Image courtesy of © Benny Sieu-Imagn Images

The Brewers traded longtime reliever Devin Williams to the Yankees Friday, receiving infielder Caleb Durbin and starting pitcher Nestor Cortes in return. It was a difficult deal for some fans to evaluate, because it involved acquiring a player (in Cortes) who will become a free agent at the same time Williams will, next fall. Durbin is the main piece, because he's under team control for at least six years (should he pan out), but the fact that much of the remaining value was tied up in Cortes was a wrinkle.

Usually, the Brewers take a long-term focus when trading away players who are approaching free agency. It was their willingness to accept far-off value that allowed them to scoop up Freddy Peralta for Adam Lind, and when they dealt Josh Hader to the Padres in 2022, they did take back Taylor Rogers—but that was as a tertiary piece, with Esteury Ruiz and Robert Gasser as the main components of the package. Cortes is much more important to this deal than Rogers was to that one, and it feels odd that the team targeted a player with just one year of team control, even though the Yankees sent some money to the Crew in the deal.

The key to understanding Matt Arnold's approach lies in the roles of the players exchanged here, and in the way the free-agent market has unfolded this winter. To grasp the idea, consider this list of pitchers and their FanGraphs WAR (fWAR) for the last three seasons:

Other than Cortes, all of the above are starters who became free agents this winter, and who were offered the qualifying offer (or would have been, if they were eligible). Wacha has already signed a three-year deal, without hitting the market. Severino got $67 million from the Athletics, to spend his next three seasons in West Sacramento. Eovaldi got $75 million over three years from the Rangers, and Kikuchi got $63 million over the same term from the Angels. Martinez accepted the qualifying offer to stay with the Reds. Pivetta and Manaea are unsigned so far, but each is in for a big payday.
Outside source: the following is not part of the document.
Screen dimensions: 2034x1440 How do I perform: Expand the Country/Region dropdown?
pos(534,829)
In other words: if Cortes has a healthy and characteristic season (and especially if he benefits significantly from the change in his home park and the defense played behind him, as I fully expect), he's a shoo-in to get the qualifying offer next winter. The Brewers would have had the same right with Williams, of course, but for a small-market team, it's hard to extend that to a reliever. If Williams has a fully healthy and characteristic season, you'd probably still have to do it, but the team was never going to spend $21 million or more per year on a reliever. That's part of why they were so proactive about trading Hader, and why they were never going to consider keeping Williams.
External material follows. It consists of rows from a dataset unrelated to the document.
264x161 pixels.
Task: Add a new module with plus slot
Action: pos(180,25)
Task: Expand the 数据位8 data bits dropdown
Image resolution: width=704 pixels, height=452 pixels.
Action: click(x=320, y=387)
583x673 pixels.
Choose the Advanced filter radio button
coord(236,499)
The risk, of course, lies in the fact that relievers just don't enjoy anything remotely similar to the market starters find in the modern game. The Brewers aren't the only team who views those hurlers as replaceable. On the contrary, the whole league feels that way. By contrast, almost every team in the league will pay through the nose for a reliable starter. Most of the names rattled off above already signed for (or will sign for) salaries similar to that offered by the QO, on multi-year deals. And Cortes is the best of the bunch.

One key talking point this winter is that teams don't pay purely for track record or durability, the way they once did. Cortes will need to have another strong season in 2025 to be worthy of the QO, and not just in terms of superficial statistics. However, his pitch mix and peripheral numbers are good enough to attract plenty of bidders, when he's healthy. He survived a scare with his elbow this fall. If he remains intact for the Brewers, he'll have a very robust market afterward.
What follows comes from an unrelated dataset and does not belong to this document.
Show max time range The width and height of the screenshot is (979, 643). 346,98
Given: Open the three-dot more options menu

When trading away a player like Williams (or Corbin Burnes, a year ago), teams set the expected value of an extra draft pick as the absolute floor for the return. By moving those players a year before they reach free agency, they know they're giving up the right to extend the QO and recoup a pick when the player signs elsewhere. With Cortes, though, the Brewers got back not only a player who fits their needs even better than Williams did for 2025 (albeit in less stellar fashion), but a player they can comfortably make that very offer to 11 months from now. In effect, assuming he stays healthy this year, they acquired a draft pick, in addition to Cortes and Durbin.

In almost every trade made by the Brewers front office in recent years, there's an extra layer to unpack, which makes it more favorable to the Crew than it appears at first glance. This one is no exception. Cortes is not a superstar, but he's a huge upgrade for the team's rotation, and despite being destined for free agency after 2025, he'll return value for the team beyond that year, if things go even moderately well.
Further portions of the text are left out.